Find each line in the material below that contains the string "icon" and copy it in full. Only matches with the same capitalization count.

── Extracted material

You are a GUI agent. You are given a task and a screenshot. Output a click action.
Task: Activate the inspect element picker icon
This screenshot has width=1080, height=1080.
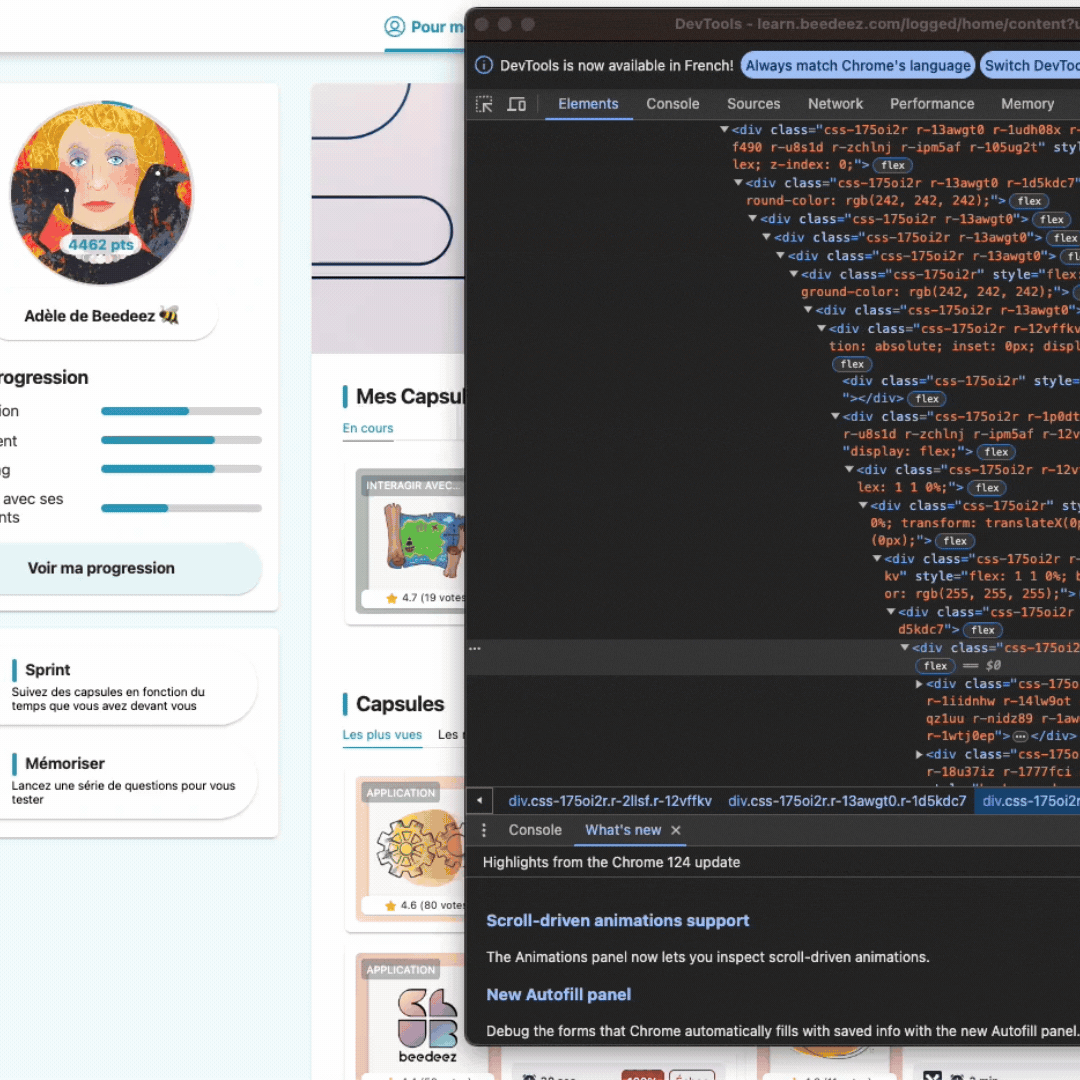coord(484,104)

────
── Extracted material

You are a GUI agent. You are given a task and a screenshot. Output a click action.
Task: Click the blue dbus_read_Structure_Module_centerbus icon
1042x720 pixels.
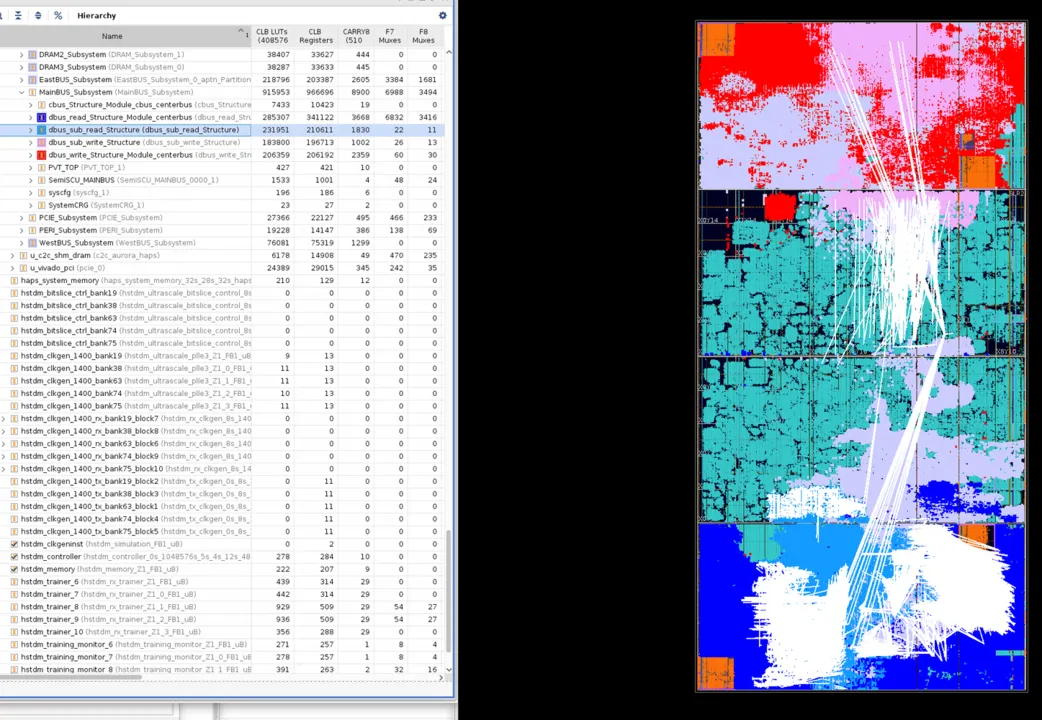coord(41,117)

────
── Extracted material

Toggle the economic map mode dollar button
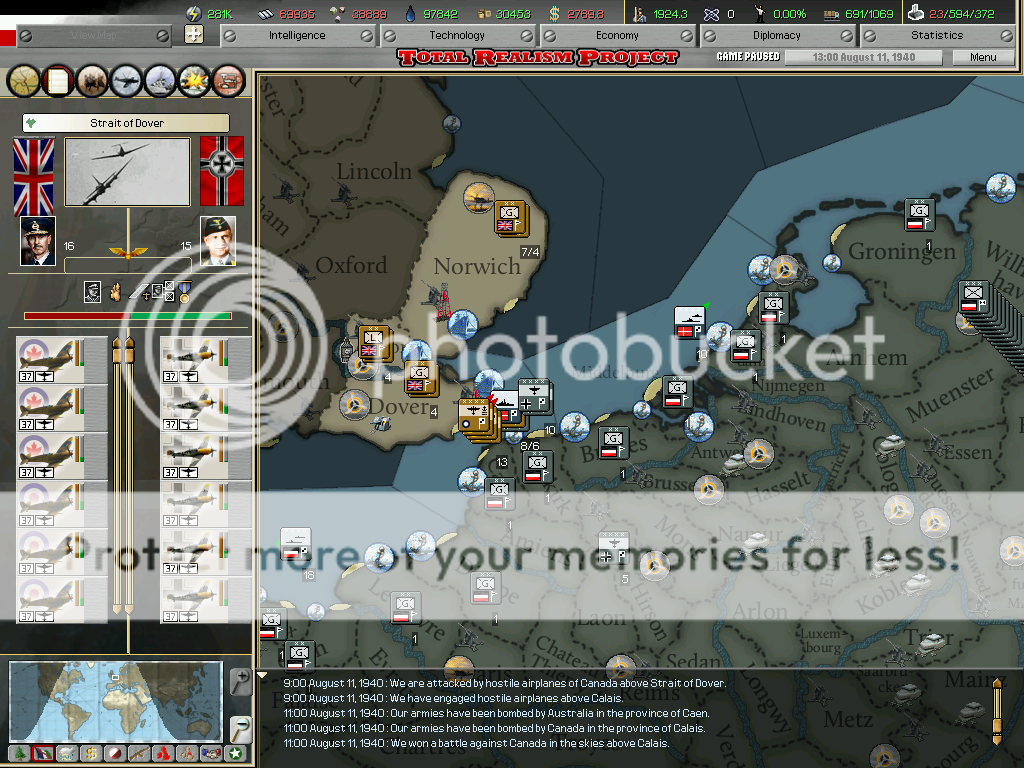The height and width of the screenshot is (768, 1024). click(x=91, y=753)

────

Worked solution
Task: Activate the inspect element picker icon
Task: Click the blue dbus_read_Structure_Module_centerbus icon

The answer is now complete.